● What you need to do
Retype precisely the section of the data that starts at the line containing "1000x563 pixels. Task: Click the Info icon" and runs to its final line, ends included.

● Data to examine
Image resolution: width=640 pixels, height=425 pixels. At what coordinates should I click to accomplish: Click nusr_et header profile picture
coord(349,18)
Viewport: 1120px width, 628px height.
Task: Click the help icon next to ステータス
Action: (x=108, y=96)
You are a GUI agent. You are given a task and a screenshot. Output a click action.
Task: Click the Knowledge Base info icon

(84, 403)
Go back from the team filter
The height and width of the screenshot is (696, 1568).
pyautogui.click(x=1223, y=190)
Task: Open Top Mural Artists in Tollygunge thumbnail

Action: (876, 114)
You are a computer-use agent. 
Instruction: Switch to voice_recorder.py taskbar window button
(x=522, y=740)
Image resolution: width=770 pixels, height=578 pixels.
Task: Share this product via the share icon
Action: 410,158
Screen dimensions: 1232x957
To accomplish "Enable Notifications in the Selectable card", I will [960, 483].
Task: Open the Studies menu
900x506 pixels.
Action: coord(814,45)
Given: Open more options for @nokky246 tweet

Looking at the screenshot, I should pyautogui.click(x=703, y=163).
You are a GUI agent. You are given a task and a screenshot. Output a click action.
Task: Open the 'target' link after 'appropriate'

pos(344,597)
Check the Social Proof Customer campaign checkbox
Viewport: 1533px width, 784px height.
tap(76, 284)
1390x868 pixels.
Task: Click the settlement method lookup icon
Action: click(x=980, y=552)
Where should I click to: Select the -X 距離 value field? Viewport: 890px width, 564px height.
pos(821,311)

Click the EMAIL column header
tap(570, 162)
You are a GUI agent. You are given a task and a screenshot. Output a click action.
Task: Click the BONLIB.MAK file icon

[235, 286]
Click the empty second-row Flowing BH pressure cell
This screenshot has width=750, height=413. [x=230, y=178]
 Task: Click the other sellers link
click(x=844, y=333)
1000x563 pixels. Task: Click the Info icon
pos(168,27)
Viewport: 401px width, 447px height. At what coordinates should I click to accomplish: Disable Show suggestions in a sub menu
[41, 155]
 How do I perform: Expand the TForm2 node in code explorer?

● Answer to this exercise
1000x563 pixels. Task: Click the Info icon
pos(168,27)
Viewport: 401px width, 447px height. At what coordinates should I click to accomplish: Disable Show suggestions in a sub menu
[41, 155]
 How do I perform: Expand the TForm2 node in code explorer?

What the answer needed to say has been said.